• TASK LIST:
**1.** In the column below about the proposed firefighter statue, why does the writer call it not surprising that all three firefighters in the photo are white?
**2.** List the races that the statue's benefactors, in the column below about the proposed firefighter statue, wanted the three firefighters to represent.
**3.** In the column below about the proposed firefighter statue, what size and material was planned for the statue?
** START OF DOCUMENT EXTRACT **
Ionce wrote a book about five young basketball players, all of whom were black. The book was purchased by Hollywood. They wanted to make a movie.
I flew out for a meeting, and over shared bottles of Evian water, one of the female executives began gushing over the story, the way Hollywood executives often do.
“There’s just one little thing,” she said. “Do you think we could make one of the players white?”
I was tempted to say, “Sure, just tell me which one, so I can warn his mother when the film comes out.”
But I resisted. Some ideas are too dumb to bother with.
Another dumb idea surfaced last week. This one was to erect a statue outside the Brooklyn fire department headquarters.
The proposed statue, commemorating the Sept. 11 attacks, was to be a 19-foot bronze rendering of the now-famous photo depicting three firefighters as they raised a flag above the Twin Towers rubble.
In the photo, all three firefighters are white — which is not surprising, since most of the Brooklyn fire department is white.
But the statue’s benefactors — like my Hollywood executive — wanted to change “just one little thing.”
They wanted to make one firefighter black, one Hispanic, and leave the other one white.
Uh-huh.
Effort is a noble concept
Now I understand the motivation. All races pitched in during the Sept. 11 crisis, and a statue honoring the unity of that effort is a noble concept.
** END OF DOCUMENT EXTRACT **
** START OF DATA **
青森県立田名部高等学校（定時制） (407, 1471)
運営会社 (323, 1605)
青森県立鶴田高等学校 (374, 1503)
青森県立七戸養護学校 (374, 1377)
** END OF DATA **
• SOLUTIONS TO THE EXERCISE:
**1.** The writer calls it not surprising because most of the Brooklyn fire department is white.

**2.**
- Black
- Hispanic
- White

**3.** It was to be 19 feet tall and made of bronze.